Goliad Football Coach John Mares said football teaches valuable lessons.

"The score board does not tell the whole story," Mares said. "When these young men get further down the road and they have a family and times are tough ... football teaches that when you are on the bottom, to get back to the top you have to work hard."

Ross, whose three sons also played football, agreed.

"I think it played a huge part in who they are," she said of her sons. "Because what they learned, they are now teaching their sons ... If you did your best, then that is good enough. If you put your heart into it, then you did good."

She said the sport brings her family together, with about 12 moms, dads, aunts, uncles and cousins watching Goliad play against St. Joseph High School on Friday night.

Getting there almost an hour early, Ross was lucky to get a seat before the stands started overflowing onto the sidewalk.

Ross's daughter, Patricia Ross, was at the game against St. Joseph to cheer on her son, Jalen Moore, a senior at Goliad.
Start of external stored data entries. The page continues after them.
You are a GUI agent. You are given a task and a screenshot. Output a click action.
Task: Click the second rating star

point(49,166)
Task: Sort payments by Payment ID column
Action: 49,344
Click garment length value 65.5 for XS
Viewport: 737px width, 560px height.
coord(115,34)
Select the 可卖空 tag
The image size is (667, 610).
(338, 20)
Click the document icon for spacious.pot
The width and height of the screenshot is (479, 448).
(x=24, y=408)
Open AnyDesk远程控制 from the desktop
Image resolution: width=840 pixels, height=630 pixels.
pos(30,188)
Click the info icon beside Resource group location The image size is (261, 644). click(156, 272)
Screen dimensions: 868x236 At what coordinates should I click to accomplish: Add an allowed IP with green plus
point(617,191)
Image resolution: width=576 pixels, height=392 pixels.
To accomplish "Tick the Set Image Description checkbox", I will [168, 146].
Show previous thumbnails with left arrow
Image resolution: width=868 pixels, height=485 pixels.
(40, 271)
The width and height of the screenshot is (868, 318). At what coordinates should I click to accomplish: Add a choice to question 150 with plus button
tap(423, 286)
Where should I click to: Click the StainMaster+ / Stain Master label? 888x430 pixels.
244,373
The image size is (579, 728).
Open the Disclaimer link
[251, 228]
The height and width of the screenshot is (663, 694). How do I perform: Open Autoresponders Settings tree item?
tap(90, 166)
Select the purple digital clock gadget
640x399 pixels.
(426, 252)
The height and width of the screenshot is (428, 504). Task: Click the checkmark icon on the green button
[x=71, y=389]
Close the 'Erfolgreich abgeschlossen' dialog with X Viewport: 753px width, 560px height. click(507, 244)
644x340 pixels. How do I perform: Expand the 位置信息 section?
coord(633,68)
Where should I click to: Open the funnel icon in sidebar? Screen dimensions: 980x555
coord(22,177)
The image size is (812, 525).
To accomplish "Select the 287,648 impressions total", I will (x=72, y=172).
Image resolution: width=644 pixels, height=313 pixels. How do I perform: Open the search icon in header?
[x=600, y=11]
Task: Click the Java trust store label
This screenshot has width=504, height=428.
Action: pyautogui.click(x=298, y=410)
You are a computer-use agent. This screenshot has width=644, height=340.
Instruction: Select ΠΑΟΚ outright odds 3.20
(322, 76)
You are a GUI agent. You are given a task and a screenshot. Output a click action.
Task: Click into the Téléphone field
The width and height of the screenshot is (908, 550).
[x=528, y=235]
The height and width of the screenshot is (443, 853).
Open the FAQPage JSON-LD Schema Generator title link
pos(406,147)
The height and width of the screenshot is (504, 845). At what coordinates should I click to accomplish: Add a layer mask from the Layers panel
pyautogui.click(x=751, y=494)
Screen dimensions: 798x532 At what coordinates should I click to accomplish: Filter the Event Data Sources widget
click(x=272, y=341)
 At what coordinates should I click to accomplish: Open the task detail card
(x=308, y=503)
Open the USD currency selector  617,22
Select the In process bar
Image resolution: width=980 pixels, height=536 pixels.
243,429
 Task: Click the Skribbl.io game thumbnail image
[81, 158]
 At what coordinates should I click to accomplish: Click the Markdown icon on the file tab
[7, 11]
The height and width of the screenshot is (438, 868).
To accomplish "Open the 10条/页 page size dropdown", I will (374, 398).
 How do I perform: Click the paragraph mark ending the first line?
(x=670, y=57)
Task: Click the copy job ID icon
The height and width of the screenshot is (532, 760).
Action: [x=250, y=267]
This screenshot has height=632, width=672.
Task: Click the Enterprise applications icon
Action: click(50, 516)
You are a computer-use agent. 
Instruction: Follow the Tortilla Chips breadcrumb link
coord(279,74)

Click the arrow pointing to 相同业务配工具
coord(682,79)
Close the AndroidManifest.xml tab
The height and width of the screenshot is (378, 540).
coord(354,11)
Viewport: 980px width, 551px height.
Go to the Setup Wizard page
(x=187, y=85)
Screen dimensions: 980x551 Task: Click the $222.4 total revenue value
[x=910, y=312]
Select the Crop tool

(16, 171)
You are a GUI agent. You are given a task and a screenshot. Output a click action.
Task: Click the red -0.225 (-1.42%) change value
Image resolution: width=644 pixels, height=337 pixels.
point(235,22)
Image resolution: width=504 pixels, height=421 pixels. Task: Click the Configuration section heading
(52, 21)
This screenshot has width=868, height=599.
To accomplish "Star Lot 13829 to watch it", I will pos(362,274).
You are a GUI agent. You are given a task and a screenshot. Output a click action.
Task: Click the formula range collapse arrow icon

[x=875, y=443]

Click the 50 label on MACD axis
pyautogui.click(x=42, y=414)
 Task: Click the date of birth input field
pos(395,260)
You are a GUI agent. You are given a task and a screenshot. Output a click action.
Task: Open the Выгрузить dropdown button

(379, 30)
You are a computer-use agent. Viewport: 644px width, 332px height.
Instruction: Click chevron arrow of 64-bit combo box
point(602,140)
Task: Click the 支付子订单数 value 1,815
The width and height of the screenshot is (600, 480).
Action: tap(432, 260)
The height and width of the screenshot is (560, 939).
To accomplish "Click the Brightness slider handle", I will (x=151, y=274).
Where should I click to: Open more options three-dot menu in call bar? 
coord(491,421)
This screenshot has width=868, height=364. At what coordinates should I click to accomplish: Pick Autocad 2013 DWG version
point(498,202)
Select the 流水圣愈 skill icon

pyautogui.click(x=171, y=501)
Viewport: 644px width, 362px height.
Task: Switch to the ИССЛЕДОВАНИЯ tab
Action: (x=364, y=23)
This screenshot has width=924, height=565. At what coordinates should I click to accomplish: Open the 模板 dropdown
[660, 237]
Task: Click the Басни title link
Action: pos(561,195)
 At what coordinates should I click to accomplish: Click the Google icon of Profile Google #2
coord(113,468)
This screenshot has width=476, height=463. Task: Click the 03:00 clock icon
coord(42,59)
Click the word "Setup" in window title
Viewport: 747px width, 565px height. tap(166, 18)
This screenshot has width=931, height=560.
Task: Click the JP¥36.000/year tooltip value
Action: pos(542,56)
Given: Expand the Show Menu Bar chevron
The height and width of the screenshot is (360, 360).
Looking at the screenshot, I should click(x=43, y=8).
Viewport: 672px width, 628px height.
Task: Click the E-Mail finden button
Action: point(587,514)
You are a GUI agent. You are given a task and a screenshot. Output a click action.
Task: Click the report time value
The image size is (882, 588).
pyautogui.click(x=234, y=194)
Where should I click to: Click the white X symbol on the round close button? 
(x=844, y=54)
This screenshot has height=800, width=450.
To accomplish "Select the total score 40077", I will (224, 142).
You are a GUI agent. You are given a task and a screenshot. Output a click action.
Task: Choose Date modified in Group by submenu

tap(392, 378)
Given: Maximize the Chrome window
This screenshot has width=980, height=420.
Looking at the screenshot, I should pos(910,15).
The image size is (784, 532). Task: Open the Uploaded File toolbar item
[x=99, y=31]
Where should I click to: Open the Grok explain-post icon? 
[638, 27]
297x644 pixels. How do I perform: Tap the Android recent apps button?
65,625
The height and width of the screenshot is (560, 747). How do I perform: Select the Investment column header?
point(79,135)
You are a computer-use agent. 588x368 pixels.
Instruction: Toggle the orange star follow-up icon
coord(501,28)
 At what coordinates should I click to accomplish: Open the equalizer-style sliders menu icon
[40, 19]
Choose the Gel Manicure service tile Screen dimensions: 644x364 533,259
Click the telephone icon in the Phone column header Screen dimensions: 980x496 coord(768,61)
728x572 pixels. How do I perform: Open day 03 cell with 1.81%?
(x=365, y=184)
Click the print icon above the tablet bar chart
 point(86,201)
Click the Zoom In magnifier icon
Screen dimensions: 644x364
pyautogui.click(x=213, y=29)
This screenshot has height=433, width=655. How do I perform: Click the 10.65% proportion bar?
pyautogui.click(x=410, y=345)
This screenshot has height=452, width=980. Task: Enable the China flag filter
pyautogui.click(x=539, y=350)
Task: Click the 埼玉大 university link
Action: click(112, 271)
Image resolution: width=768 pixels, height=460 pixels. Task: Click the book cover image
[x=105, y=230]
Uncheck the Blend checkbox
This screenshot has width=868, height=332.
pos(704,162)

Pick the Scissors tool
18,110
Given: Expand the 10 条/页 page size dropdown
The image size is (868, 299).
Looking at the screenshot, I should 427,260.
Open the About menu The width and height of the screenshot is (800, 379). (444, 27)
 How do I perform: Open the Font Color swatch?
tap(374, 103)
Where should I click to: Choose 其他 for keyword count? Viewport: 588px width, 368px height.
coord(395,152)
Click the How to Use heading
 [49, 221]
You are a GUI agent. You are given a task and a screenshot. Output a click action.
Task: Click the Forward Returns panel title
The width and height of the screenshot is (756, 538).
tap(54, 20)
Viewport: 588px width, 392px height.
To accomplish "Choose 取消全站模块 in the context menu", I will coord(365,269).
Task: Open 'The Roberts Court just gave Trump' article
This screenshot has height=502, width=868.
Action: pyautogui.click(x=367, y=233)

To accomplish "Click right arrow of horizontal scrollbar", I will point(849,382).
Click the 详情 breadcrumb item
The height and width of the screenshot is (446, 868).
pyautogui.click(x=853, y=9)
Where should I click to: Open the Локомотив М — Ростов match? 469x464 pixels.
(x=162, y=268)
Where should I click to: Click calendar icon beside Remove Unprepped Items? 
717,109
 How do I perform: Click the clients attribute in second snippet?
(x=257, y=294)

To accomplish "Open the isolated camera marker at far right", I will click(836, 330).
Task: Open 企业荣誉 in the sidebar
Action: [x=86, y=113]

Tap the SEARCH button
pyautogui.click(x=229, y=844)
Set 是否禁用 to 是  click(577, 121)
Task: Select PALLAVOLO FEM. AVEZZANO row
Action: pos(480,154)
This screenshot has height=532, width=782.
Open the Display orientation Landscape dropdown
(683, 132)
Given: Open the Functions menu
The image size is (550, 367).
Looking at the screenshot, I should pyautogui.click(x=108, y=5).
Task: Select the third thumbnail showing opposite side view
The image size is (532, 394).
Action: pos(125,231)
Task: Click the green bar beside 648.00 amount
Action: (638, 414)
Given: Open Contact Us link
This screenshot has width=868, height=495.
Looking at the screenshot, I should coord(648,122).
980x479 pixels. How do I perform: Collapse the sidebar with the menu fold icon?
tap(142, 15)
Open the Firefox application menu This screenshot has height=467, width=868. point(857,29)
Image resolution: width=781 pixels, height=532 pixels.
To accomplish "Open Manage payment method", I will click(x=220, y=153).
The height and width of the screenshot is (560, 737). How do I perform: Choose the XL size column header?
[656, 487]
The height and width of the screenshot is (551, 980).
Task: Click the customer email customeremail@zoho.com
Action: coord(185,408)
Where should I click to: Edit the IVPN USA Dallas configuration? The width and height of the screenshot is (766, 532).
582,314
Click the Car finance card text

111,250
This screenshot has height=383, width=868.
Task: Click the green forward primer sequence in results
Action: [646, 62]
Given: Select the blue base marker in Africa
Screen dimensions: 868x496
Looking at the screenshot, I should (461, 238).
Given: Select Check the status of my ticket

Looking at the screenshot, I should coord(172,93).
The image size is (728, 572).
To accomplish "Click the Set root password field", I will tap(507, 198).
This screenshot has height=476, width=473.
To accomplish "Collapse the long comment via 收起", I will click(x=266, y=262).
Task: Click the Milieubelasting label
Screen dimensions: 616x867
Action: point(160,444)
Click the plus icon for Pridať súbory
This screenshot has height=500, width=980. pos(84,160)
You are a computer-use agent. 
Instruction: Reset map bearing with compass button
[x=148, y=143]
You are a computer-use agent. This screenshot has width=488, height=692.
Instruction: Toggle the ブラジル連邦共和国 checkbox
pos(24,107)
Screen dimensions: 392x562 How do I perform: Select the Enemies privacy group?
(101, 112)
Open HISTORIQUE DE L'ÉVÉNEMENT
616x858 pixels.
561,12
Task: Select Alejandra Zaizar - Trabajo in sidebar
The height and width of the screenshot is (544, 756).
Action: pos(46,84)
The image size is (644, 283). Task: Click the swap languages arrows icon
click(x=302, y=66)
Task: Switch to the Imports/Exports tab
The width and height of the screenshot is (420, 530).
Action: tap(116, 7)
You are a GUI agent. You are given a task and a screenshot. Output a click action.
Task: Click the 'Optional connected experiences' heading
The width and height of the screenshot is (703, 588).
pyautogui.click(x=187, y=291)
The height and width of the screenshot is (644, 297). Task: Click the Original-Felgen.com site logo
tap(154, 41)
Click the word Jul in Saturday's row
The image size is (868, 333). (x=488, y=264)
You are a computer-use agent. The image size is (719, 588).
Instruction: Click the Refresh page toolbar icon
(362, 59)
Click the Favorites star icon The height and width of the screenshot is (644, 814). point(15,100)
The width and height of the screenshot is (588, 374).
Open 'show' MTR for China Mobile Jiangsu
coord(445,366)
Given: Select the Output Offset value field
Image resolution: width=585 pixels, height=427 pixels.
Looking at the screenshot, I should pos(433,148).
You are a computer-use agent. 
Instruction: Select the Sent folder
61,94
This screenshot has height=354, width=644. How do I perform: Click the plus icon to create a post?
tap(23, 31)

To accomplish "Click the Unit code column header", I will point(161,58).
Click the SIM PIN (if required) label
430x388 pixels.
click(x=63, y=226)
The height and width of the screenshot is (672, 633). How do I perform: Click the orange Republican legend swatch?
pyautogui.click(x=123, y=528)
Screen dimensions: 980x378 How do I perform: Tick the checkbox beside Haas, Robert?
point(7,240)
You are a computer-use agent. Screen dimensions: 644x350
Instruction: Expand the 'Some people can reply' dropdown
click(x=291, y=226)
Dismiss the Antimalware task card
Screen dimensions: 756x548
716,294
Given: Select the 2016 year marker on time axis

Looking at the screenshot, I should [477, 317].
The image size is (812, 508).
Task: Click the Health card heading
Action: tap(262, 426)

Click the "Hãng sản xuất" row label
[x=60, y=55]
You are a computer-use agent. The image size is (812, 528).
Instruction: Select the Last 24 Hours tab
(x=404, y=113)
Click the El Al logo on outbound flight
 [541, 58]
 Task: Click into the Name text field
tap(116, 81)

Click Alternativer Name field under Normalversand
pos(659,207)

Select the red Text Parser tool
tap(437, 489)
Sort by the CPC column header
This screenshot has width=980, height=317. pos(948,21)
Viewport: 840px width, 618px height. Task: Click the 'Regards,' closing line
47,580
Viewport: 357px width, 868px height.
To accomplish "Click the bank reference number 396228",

"Last week, there was a scrimmage and the stands were full like it was a real game," she said. "The community really backs the team, and everyone is excited when school starts because then football season starts."

Football doesn't just unify the players, she said, it unites the community, too.

"We are just here supporting our kids, and everyone is just a family," she said. "It doesn't matter about politics, your beliefs or all the stuff going on. It just isn't thought about."

That, Mares said, is one reason football is so important.

"When you talk about football and you talk about Friday nights, you talk about the community," Mares said. "The stands are going to be full, it is an exciting day for the people of Goliad County ... it brings out the best in the community."

JoAnn Ross said in Texas, football is a legacy.

John Franklin, 9, of Victoria, was one of the many there to watch his cousins play. He plays Little League in Victoria.

"I like to run and tackle," he said.

John hopes to play football in high school like his cousins. He wants to be a running back.

"I love when they run the touchdown," he said, ready to watch his cousins shine under the stadium lights.